Wer im Thal gewohnt ist, die Dienste der Spitex in Anspruch zu nehmen, sollte eigentlich nichts davon merken – zumindest nichts Negatives –, dass bei der Organisation mit dem neuen Jahr eine neue Ära begonnen hat. Die vier bisherigen Organisationen haben sich zur Spitex Region Thal zusammengeschlossen (wir berichteten). Die Stützpunkte Welschenrohr, Laupersdorf, Mümliswil-Ramiswil und Balsthal bleiben bestehen. Es gibt auch weiterhin einen Vereinsvorstand, aber nur noch eine einzige Führung.

Präsident zog sich zurück

An der Gründungsversammlung im letzten Juni war Josef Scacchi als Vereinspräsident gewählt worden. Doch unterschiedliche Auffassungen zwischen ihm und dem Vorstand bezüglich Kompetenzen der Geschäftsführung führten dazu, dass Josef Scacchi sich zurückzog.

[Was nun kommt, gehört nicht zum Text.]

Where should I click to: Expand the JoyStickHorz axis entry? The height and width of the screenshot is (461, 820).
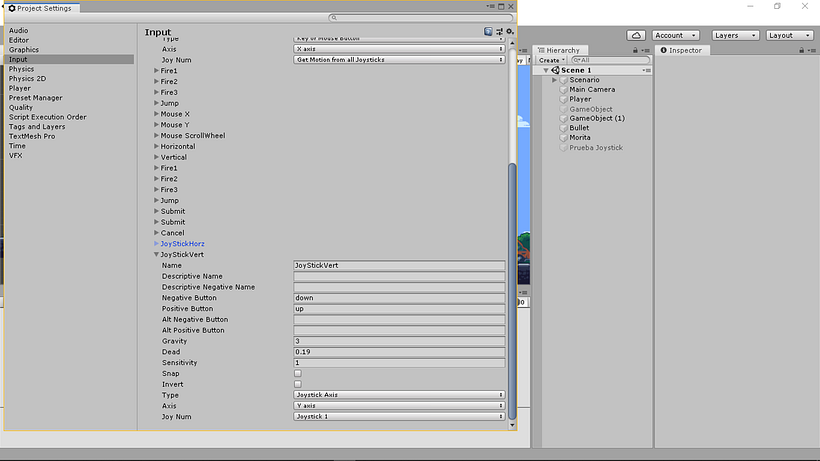(156, 244)
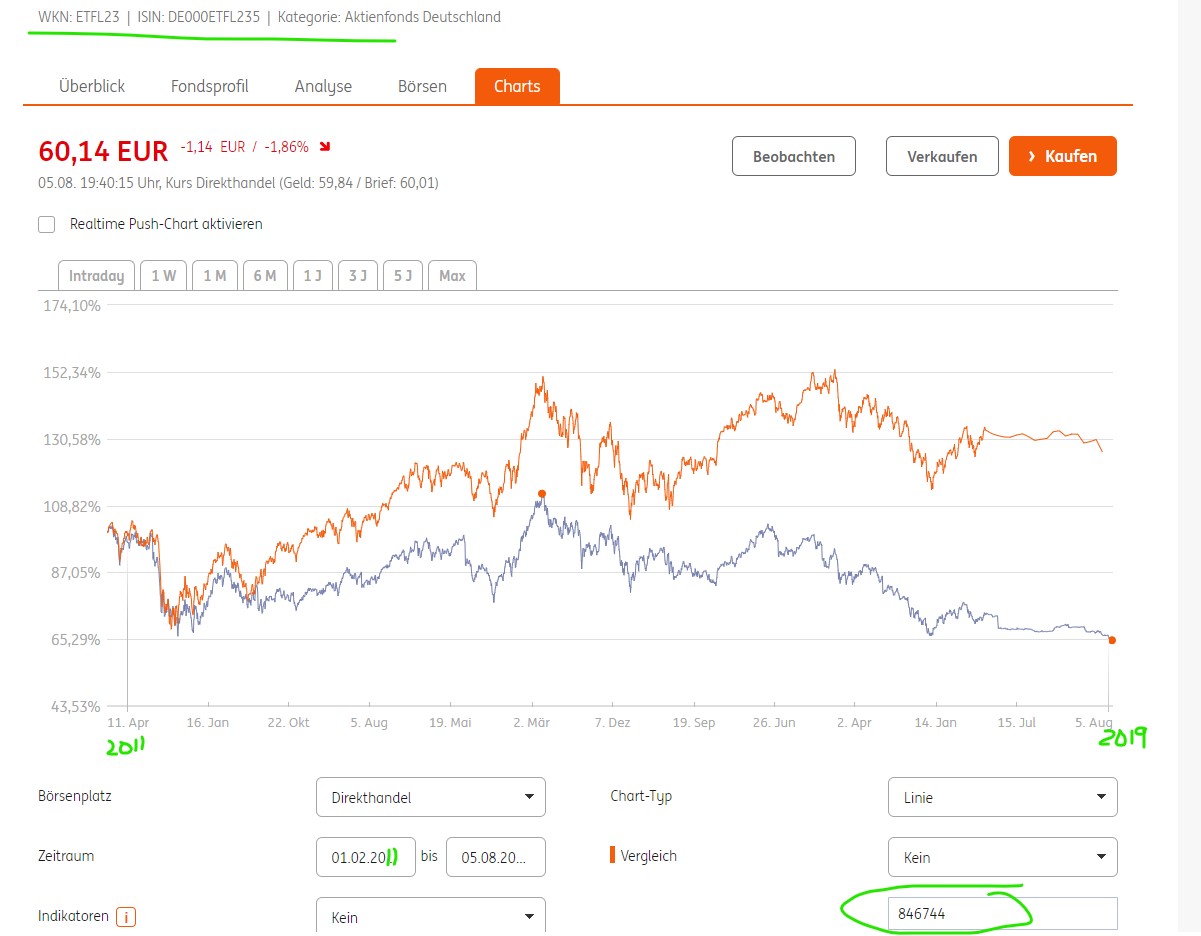Expand the Vergleich Kein dropdown
This screenshot has width=1201, height=936.
pos(1002,857)
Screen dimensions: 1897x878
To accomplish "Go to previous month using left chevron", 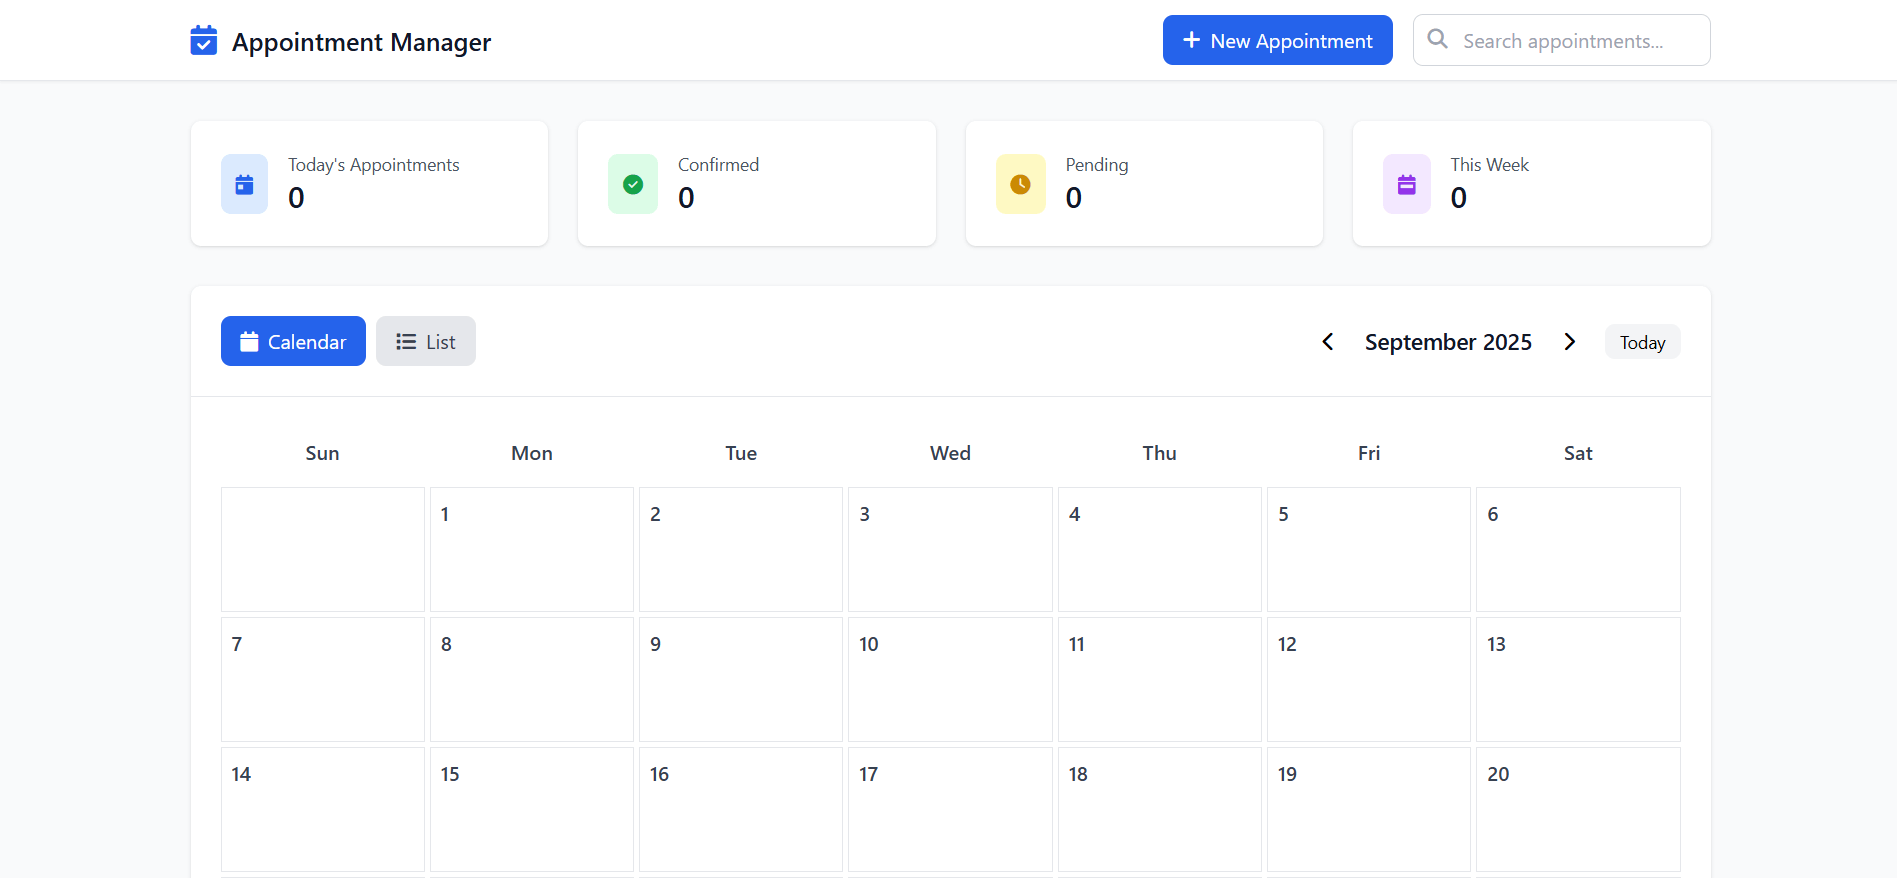I will [1328, 342].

Bis das Präsidium besetzt werden kann, ist die Vizepräsidentin Renate Allemann-Müller (Welschenrohr) zuständig. Auf eine Ausschreibung für die Geschäftsführung hin hat sich unter anderen M. Isabel Zimmermann gemeldet und wurde vom Vorstand gewählt. Sie ist Betriebsökonomin und war zuvor zehn Jahre lang für Spitex Basel tätig und dort am Aufbau neuer Strukturen beteiligt. «Ich fühlte mich von der Aufgabe angesprochen, wieder bei einem Aufbau mitzuwirken», erklärt sie. Und nach den Gesprächen mit dem Vorstand sei sie überzeugt davon gewesen, dass sie den Wechsel von der Stadt aufs Land machen will. «Wobei man das wegen der Stadt nicht überschätzen darf. Da ist es eigentlich wie in einem Dorf, nur ist dies etwas grösser.»

Nicht die erste Fusion

Bereits Anfang Dezember, also vor dem offiziellen Start von Spitex Thal, hat M. Isabel Zimmermann nicht nur ihr Büro in Balsthal bezogen, wo die Geschäftsführung angesiedelt ist. Sondern sie hat auch die einzelnen Stützpunkte besucht und – da sie ja auch Personalverantwortliche ist – mit möglichst vielen Angestellten gesprochen. Inklusive Mahlzeitendienst sind es aktuell deren 69, viele davon arbeiten in Teilzeit.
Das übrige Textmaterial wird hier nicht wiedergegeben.